--- The input ---

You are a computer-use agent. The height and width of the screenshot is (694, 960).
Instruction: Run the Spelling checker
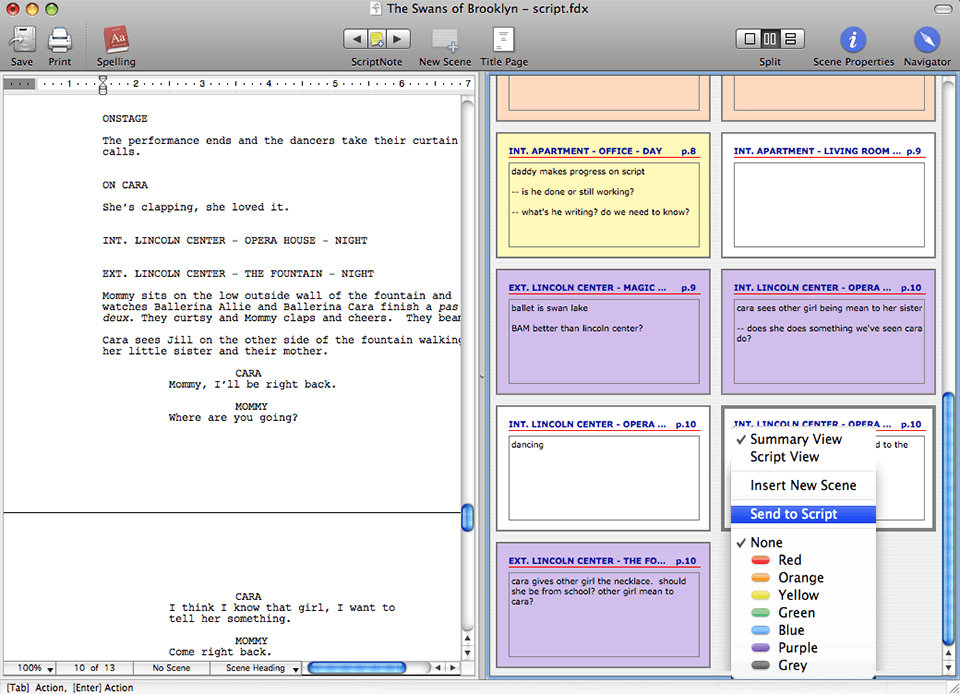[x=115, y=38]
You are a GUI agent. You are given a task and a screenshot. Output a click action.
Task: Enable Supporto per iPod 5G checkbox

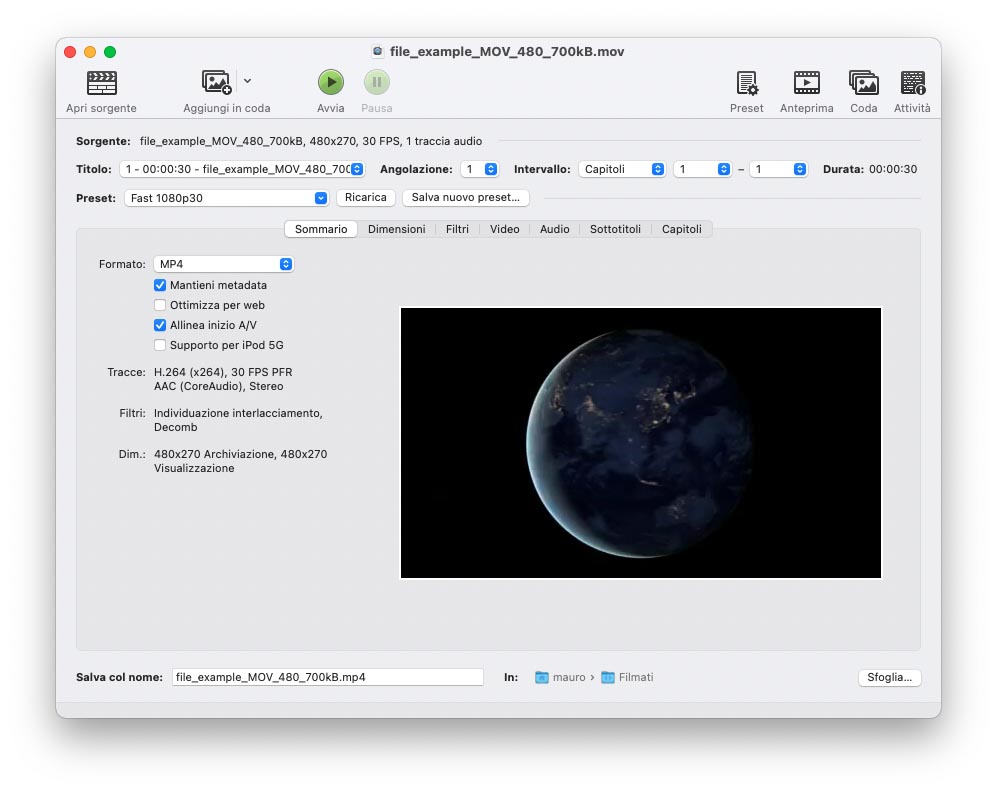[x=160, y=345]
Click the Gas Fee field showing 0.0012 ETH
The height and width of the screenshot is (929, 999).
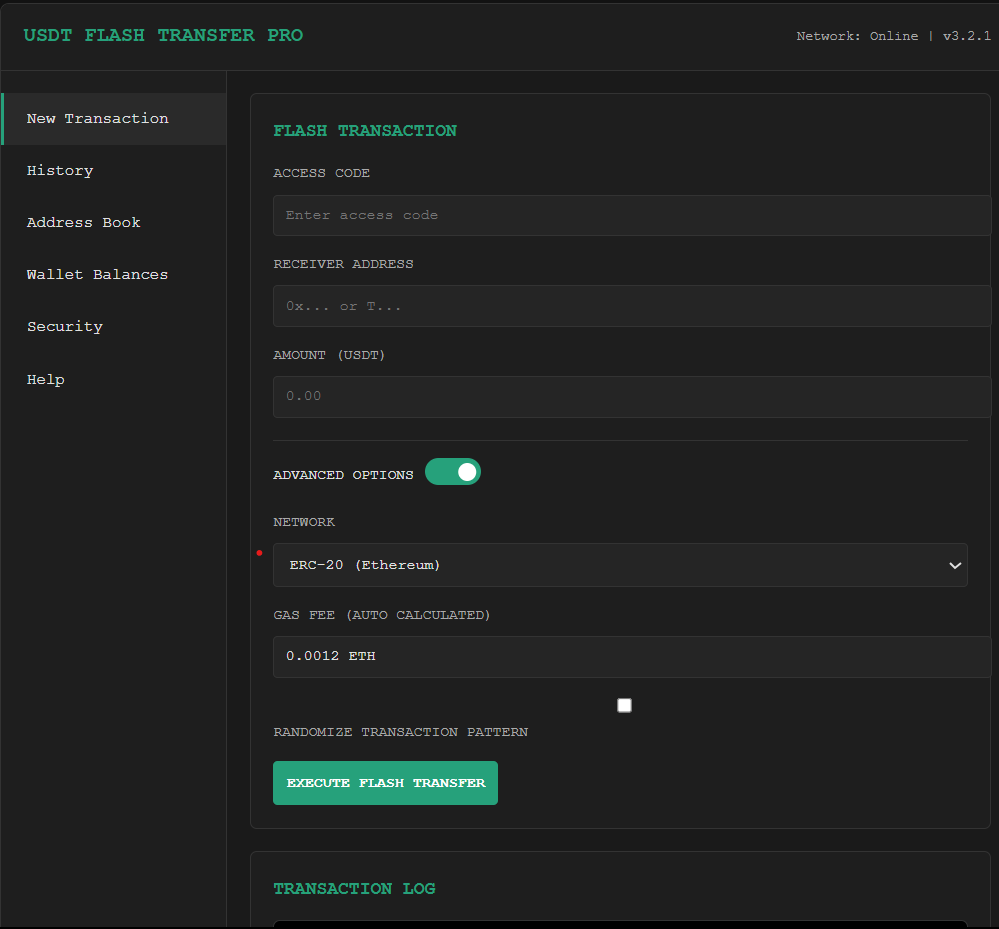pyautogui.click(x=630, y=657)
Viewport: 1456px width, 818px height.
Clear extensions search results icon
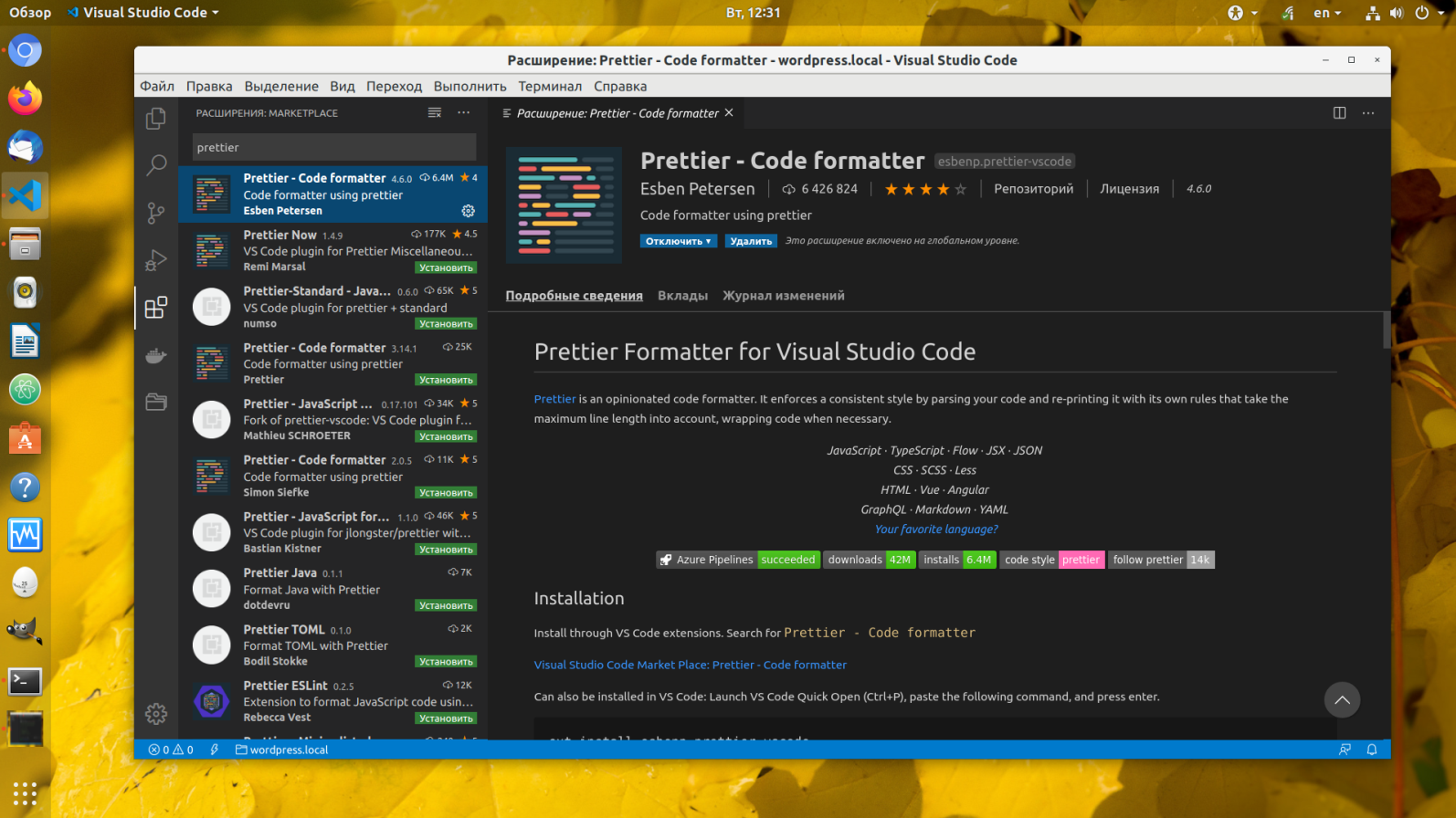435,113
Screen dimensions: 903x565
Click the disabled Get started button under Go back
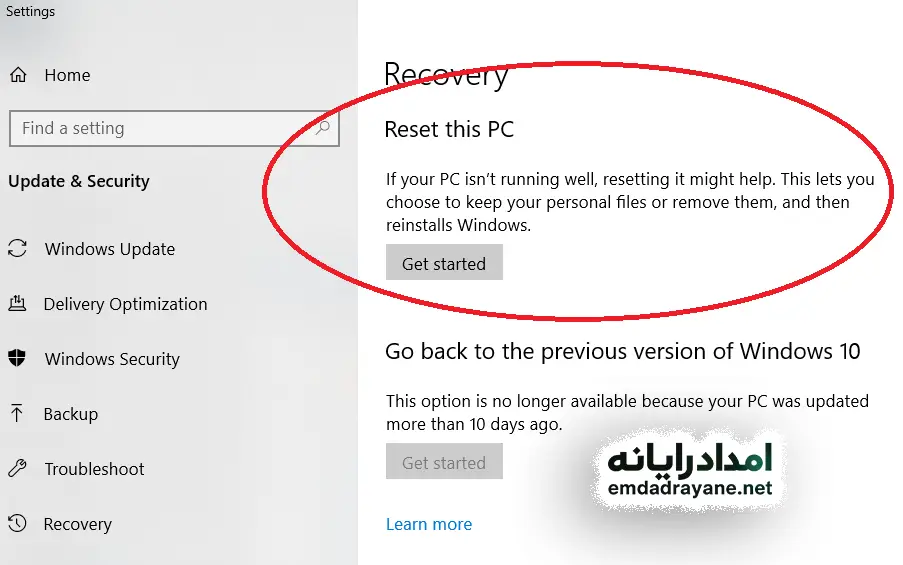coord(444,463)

---

Write all the entries again word for word, minus the pictures.

You are a computer-use agent. The height and width of the screenshot is (694, 960).
Instruction: Run the Spelling checker
[x=115, y=38]
You are a GUI agent. You are given a task and a screenshot. Output a click action.
Task: Enable Supporto per iPod 5G checkbox

[x=160, y=345]
Click the Gas Fee field showing 0.0012 ETH
The height and width of the screenshot is (929, 999).
pyautogui.click(x=630, y=657)
Viewport: 1456px width, 818px height.
Clear extensions search results icon
435,113
Screen dimensions: 903x565
Click the disabled Get started button under Go back
coord(444,463)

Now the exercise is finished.